### Task goal
Your answer must be the line containing "Select the Informasi" and each following line to the end of the listing below, copied exactly, with pictures removed and nothing added.

### Input for this task
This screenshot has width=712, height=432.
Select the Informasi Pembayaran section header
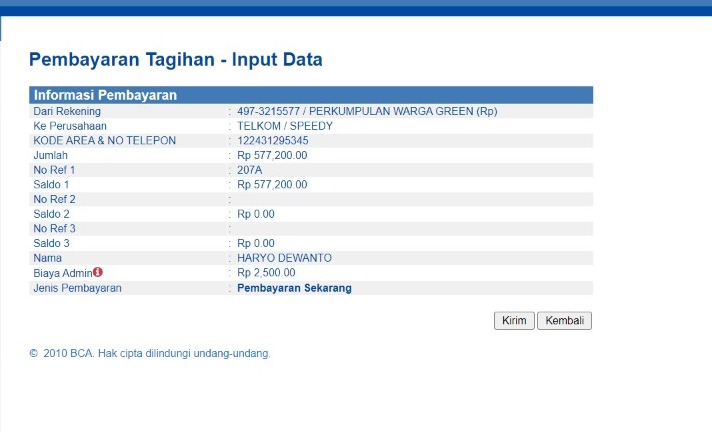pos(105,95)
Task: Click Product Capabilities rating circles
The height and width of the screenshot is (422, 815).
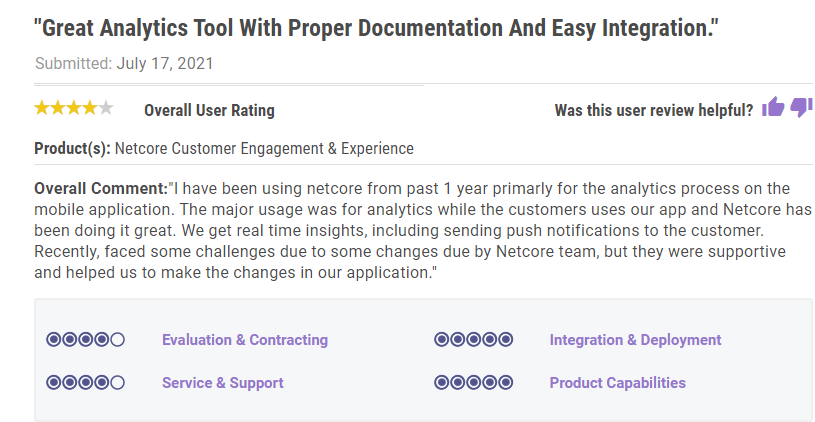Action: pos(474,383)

### Task response
Select the Informasi Pembayaran section header
pos(105,95)
Task: Click Product Capabilities rating circles
The height and width of the screenshot is (422, 815).
Action: pos(474,383)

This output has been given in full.